Supplied entries —

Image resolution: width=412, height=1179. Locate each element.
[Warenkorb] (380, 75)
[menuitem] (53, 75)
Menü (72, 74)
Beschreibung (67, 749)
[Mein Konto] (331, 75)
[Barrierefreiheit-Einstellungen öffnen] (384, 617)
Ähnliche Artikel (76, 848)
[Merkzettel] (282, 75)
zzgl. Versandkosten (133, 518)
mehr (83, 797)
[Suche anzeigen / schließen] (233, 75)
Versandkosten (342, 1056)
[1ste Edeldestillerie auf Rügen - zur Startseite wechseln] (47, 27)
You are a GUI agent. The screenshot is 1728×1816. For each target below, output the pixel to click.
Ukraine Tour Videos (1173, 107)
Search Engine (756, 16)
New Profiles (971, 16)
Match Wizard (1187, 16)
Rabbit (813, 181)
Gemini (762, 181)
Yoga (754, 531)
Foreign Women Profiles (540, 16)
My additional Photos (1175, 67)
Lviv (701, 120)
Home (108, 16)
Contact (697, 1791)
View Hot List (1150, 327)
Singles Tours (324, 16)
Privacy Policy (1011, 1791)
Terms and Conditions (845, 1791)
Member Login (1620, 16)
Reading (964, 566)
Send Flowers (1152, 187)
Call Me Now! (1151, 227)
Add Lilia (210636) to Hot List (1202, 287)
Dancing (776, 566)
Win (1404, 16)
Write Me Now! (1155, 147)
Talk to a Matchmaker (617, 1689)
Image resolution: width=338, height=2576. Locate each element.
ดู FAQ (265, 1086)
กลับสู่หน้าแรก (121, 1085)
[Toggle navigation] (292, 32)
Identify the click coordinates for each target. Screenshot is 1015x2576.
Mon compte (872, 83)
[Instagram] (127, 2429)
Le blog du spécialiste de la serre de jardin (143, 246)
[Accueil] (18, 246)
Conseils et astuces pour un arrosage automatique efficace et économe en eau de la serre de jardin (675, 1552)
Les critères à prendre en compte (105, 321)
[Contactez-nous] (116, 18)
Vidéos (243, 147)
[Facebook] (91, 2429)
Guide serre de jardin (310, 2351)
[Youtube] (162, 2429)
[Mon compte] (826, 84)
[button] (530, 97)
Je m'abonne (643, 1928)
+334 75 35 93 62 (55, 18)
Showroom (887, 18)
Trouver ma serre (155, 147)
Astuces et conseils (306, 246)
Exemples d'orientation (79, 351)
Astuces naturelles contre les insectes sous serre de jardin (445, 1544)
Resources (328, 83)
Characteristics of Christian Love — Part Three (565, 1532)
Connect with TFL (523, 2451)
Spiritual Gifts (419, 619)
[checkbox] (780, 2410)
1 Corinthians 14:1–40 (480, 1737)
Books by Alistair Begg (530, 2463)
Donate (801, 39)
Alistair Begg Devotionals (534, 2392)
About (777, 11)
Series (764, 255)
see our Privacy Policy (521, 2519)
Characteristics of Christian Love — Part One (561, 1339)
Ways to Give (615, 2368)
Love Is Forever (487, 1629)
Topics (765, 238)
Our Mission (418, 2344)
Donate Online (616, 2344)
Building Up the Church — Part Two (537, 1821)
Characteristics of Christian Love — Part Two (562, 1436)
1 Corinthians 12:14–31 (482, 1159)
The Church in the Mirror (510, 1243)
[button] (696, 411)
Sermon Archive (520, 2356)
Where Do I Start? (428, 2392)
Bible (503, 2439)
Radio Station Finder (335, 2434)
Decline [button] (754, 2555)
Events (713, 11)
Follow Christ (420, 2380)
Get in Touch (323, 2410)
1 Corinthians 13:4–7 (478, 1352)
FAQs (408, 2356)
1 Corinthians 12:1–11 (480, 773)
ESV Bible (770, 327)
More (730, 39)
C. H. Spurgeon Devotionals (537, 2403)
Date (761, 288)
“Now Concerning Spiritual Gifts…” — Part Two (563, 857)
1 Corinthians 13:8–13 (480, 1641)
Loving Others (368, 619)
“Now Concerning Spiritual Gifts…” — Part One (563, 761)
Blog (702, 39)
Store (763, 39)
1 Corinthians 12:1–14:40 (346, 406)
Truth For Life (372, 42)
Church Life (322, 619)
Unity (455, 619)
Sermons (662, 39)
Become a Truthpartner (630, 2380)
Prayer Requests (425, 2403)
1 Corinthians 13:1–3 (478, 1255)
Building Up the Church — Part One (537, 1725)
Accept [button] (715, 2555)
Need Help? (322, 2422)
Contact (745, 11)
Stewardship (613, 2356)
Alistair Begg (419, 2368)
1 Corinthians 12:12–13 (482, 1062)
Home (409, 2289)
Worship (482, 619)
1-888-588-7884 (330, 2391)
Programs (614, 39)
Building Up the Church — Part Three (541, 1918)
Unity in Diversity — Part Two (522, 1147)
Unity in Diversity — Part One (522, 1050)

Problem description —
Line by line, please reproduce the records exactly.

Answer for the task —
Image resolution: width=412, height=1179. Locate each element.
[Warenkorb] (380, 75)
[menuitem] (53, 75)
Menü (72, 74)
Beschreibung (67, 749)
[Mein Konto] (331, 75)
[Barrierefreiheit-Einstellungen öffnen] (384, 617)
Ähnliche Artikel (76, 848)
[Merkzettel] (282, 75)
zzgl. Versandkosten (133, 518)
mehr (83, 797)
[Suche anzeigen / schließen] (233, 75)
Versandkosten (342, 1056)
[1ste Edeldestillerie auf Rügen - zur Startseite wechseln] (47, 27)
You are a GUI agent. The screenshot is 1728×1816. For each target below, output the pixel to click.
Ukraine Tour Videos (1173, 107)
Search Engine (756, 16)
New Profiles (971, 16)
Match Wizard (1187, 16)
Rabbit (813, 181)
Gemini (762, 181)
Yoga (754, 531)
Foreign Women Profiles (540, 16)
My additional Photos (1175, 67)
Lviv (701, 120)
Home (108, 16)
Contact (697, 1791)
View Hot List (1150, 327)
Singles Tours (324, 16)
Privacy Policy (1011, 1791)
Terms and Conditions (845, 1791)
Member Login (1620, 16)
Reading (964, 566)
Send Flowers (1152, 187)
Call Me Now! (1151, 227)
Add Lilia (210636) to Hot List (1202, 287)
Dancing (776, 566)
Win (1404, 16)
Write Me Now! (1155, 147)
Talk to a Matchmaker (617, 1689)
Image resolution: width=338, height=2576. Locate each element.
ดู FAQ (265, 1086)
กลับสู่หน้าแรก (121, 1085)
[Toggle navigation] (292, 32)
Identify the click coordinates for each target. Screenshot is 1015x2576.
Mon compte (872, 83)
[Instagram] (127, 2429)
Le blog du spécialiste de la serre de jardin (143, 246)
[Accueil] (18, 246)
Conseils et astuces pour un arrosage automatique efficace et économe en eau de la serre de jardin (675, 1552)
Les critères à prendre en compte (105, 321)
[Contactez-nous] (116, 18)
Vidéos (243, 147)
[Facebook] (91, 2429)
Guide serre de jardin (310, 2351)
[Youtube] (162, 2429)
[Mon compte] (826, 84)
[button] (530, 97)
Je m'abonne (643, 1928)
+334 75 35 93 62 (55, 18)
Showroom (887, 18)
Trouver ma serre (155, 147)
Astuces et conseils (306, 246)
Exemples d'orientation (79, 351)
Astuces naturelles contre les insectes sous serre de jardin (445, 1544)
Resources (328, 83)
Characteristics of Christian Love — Part Three (565, 1532)
Connect with TFL (523, 2451)
Spiritual Gifts (419, 619)
[checkbox] (780, 2410)
1 Corinthians 14:1–40 (480, 1737)
Books by Alistair Begg (530, 2463)
Donate (801, 39)
Alistair Begg Devotionals (534, 2392)
About (777, 11)
Series (764, 255)
see our Privacy Policy (521, 2519)
Characteristics of Christian Love — Part One (561, 1339)
Ways to Give (615, 2368)
Love Is Forever (487, 1629)
Topics (765, 238)
Our Mission (418, 2344)
Donate Online (616, 2344)
Building Up the Church — Part Two (537, 1821)
Characteristics of Christian Love — Part Two (562, 1436)
1 Corinthians 12:14–31 (482, 1159)
The Church in the Mirror (510, 1243)
[button] (696, 411)
Sermon Archive (520, 2356)
Where Do I Start? (428, 2392)
Bible (503, 2439)
Radio Station Finder (335, 2434)
Decline [button] (754, 2555)
Events (713, 11)
Follow Christ (420, 2380)
Get in Touch (323, 2410)
1 Corinthians 13:4–7 (478, 1352)
FAQs (408, 2356)
1 Corinthians 12:1–11 (480, 773)
ESV Bible (770, 327)
More (730, 39)
C. H. Spurgeon Devotionals (537, 2403)
Date (761, 288)
“Now Concerning Spiritual Gifts…” — Part Two (563, 857)
1 Corinthians 13:8–13 (480, 1641)
Loving Others (368, 619)
“Now Concerning Spiritual Gifts…” — Part One (563, 761)
Blog (702, 39)
Store (763, 39)
1 Corinthians 12:1–14:40 (346, 406)
Truth For Life (372, 42)
Church Life (322, 619)
Unity (455, 619)
Sermons (662, 39)
Become a Truthpartner (630, 2380)
Prayer Requests (425, 2403)
1 Corinthians 13:1–3 (478, 1255)
Building Up the Church — Part One (537, 1725)
Accept [button] (715, 2555)
Need Help? (322, 2422)
Contact (745, 11)
Stewardship (613, 2356)
Alistair Begg (419, 2368)
1 Corinthians 12:12–13 (482, 1062)
Home (409, 2289)
Worship (482, 619)
1-888-588-7884 (330, 2391)
Programs (614, 39)
Building Up the Church — Part Three (541, 1918)
Unity in Diversity — Part Two (522, 1147)
Unity in Diversity — Part One (522, 1050)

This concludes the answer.